▶ Description of the task
Give the number of lines in the listing that hold the word "Expand". Write nothing but that number.

▶ The records

-.-.-

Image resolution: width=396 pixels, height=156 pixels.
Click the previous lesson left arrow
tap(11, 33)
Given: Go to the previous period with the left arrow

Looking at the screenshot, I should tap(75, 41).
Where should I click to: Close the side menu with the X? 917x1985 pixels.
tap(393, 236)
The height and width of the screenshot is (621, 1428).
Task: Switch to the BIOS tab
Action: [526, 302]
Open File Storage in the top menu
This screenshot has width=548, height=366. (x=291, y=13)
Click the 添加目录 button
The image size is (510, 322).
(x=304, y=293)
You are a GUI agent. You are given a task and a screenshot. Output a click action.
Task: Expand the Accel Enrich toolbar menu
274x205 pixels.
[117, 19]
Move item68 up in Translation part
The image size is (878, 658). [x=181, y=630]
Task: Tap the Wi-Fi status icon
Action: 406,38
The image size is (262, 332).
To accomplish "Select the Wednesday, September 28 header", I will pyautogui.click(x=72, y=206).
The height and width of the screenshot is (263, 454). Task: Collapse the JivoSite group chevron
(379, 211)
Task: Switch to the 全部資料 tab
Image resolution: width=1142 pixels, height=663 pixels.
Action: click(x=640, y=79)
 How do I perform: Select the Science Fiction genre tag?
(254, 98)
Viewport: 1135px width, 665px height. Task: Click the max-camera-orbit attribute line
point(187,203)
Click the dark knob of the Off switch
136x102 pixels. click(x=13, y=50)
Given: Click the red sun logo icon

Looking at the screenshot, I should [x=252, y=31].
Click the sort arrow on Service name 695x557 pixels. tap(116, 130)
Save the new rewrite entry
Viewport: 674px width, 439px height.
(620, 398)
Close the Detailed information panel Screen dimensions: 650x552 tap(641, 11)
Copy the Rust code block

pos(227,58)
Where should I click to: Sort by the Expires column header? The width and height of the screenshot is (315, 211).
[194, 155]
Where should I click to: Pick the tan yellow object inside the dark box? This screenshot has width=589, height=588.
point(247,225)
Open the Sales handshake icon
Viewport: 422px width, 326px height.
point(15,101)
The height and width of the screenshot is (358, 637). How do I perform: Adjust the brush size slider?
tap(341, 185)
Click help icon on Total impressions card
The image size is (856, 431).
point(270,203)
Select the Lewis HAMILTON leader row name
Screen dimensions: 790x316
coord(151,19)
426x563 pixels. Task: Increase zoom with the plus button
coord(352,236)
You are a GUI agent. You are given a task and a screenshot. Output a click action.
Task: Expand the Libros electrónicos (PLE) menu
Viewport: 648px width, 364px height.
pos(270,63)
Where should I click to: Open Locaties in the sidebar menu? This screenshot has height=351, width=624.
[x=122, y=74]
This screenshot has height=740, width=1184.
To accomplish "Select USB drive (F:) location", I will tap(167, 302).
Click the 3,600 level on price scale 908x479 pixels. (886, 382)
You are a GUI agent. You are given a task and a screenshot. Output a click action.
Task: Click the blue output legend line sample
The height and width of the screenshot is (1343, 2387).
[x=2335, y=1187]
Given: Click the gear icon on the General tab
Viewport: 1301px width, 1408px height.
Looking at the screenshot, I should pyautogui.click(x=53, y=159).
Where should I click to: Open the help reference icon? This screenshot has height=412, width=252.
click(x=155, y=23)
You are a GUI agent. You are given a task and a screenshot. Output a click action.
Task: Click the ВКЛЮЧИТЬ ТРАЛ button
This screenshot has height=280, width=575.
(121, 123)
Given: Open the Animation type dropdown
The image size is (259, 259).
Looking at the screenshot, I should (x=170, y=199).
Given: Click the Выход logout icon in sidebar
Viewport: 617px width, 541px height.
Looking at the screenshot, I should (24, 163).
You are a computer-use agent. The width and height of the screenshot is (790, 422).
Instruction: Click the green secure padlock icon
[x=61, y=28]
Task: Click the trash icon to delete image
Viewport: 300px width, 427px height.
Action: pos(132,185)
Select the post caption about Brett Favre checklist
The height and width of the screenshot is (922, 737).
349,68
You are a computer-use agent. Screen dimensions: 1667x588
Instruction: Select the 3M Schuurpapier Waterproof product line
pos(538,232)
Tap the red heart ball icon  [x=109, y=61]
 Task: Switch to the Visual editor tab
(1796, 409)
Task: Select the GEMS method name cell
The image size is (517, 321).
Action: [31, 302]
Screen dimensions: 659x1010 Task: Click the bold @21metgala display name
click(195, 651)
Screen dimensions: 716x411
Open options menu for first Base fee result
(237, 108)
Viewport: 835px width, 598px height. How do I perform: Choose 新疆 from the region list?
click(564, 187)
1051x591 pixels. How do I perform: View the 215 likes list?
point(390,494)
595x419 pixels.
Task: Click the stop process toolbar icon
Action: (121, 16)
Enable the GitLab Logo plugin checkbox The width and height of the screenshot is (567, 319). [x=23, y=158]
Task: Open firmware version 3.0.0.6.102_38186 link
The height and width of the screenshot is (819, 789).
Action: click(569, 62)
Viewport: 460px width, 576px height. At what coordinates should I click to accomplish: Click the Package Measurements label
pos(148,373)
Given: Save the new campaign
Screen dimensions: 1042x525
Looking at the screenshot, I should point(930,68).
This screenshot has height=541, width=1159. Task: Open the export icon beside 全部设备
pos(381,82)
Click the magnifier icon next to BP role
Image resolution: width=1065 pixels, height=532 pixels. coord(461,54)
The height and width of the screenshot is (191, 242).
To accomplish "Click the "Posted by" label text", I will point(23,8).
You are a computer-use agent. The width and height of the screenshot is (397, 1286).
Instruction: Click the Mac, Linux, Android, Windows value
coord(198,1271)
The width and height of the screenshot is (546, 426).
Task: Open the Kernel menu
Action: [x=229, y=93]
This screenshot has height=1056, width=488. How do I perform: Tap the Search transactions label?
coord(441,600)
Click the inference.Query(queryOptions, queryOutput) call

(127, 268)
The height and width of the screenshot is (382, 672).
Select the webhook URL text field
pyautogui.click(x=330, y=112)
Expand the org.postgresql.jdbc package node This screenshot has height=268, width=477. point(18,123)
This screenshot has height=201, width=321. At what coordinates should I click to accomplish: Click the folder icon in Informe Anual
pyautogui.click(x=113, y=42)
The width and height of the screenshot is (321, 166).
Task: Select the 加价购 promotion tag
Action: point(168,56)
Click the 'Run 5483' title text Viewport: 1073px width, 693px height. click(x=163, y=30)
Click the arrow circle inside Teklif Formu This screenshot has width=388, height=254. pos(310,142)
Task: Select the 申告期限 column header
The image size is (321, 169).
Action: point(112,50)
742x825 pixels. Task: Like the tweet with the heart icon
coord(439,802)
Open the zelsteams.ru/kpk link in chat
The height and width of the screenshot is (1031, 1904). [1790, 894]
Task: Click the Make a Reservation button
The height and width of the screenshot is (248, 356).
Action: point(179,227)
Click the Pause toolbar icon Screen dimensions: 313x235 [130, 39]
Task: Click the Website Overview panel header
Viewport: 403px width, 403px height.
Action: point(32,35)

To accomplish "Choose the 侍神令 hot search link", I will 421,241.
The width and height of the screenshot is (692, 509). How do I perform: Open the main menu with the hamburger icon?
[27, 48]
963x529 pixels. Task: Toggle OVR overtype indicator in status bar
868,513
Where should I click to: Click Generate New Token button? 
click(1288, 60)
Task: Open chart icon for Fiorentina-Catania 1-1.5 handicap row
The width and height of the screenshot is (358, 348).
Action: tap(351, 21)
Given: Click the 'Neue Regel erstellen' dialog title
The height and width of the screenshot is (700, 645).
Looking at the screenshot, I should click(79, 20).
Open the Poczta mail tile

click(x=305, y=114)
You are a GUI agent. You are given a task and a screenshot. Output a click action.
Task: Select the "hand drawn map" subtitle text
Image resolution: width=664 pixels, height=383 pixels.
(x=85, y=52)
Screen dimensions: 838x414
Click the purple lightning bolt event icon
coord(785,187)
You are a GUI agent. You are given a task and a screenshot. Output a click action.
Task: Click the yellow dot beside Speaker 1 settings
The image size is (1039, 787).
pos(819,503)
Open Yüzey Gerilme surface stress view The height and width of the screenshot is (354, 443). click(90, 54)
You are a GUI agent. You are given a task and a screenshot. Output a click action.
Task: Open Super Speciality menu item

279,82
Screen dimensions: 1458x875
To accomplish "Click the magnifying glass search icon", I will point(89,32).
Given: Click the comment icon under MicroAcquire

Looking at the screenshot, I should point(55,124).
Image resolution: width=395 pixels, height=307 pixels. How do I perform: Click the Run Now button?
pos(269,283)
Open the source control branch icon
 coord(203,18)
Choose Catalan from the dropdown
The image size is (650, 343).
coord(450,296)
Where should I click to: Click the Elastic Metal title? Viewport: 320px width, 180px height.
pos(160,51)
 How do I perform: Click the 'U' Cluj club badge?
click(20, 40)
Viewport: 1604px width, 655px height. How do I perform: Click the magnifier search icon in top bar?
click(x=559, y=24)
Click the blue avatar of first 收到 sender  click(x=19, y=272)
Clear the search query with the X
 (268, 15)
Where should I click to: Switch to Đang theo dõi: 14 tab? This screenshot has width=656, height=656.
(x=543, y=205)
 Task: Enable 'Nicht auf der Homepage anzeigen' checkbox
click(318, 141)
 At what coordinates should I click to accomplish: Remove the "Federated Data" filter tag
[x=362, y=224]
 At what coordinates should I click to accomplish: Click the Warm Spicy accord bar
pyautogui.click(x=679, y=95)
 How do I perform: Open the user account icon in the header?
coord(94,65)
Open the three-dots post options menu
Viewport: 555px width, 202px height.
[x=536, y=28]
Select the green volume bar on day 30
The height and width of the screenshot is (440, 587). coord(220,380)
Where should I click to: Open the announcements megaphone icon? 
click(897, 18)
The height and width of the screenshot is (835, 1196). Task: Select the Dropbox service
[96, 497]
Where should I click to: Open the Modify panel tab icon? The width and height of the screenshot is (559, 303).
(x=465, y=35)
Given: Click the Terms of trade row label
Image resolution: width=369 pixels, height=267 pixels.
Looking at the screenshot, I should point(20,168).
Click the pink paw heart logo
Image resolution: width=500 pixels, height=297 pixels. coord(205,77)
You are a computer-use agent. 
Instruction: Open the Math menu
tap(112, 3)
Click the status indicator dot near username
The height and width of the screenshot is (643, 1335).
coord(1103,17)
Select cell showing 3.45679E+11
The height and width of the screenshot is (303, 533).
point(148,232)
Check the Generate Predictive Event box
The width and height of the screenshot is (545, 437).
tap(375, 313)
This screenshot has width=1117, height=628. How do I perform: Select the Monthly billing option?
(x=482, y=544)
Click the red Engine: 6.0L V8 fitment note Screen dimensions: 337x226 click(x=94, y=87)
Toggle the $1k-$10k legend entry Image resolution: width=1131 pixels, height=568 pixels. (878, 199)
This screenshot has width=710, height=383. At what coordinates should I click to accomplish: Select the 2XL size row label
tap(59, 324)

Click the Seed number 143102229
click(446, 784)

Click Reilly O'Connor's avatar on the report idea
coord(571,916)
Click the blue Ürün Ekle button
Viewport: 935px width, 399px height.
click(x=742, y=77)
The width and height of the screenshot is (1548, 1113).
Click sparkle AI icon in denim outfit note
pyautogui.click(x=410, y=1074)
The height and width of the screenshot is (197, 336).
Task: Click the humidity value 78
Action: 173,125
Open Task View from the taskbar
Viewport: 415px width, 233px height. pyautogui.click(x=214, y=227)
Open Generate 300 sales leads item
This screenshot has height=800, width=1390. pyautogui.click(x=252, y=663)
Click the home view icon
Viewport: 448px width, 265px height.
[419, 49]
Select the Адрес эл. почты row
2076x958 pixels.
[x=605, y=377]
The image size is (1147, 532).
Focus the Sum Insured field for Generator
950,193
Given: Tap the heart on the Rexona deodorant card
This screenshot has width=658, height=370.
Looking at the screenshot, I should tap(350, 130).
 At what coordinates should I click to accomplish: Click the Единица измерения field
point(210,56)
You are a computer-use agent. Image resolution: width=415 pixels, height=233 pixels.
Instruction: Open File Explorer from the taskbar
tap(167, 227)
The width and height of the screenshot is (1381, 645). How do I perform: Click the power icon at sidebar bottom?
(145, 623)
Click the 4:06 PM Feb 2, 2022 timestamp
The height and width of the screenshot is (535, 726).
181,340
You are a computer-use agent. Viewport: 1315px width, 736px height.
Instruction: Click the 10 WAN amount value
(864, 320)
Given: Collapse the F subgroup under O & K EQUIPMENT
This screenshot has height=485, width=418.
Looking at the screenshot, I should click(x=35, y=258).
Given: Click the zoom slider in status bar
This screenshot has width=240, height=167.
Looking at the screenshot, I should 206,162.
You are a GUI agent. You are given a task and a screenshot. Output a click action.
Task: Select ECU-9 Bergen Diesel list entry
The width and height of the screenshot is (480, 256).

-.-.-

▶ Expected answer
3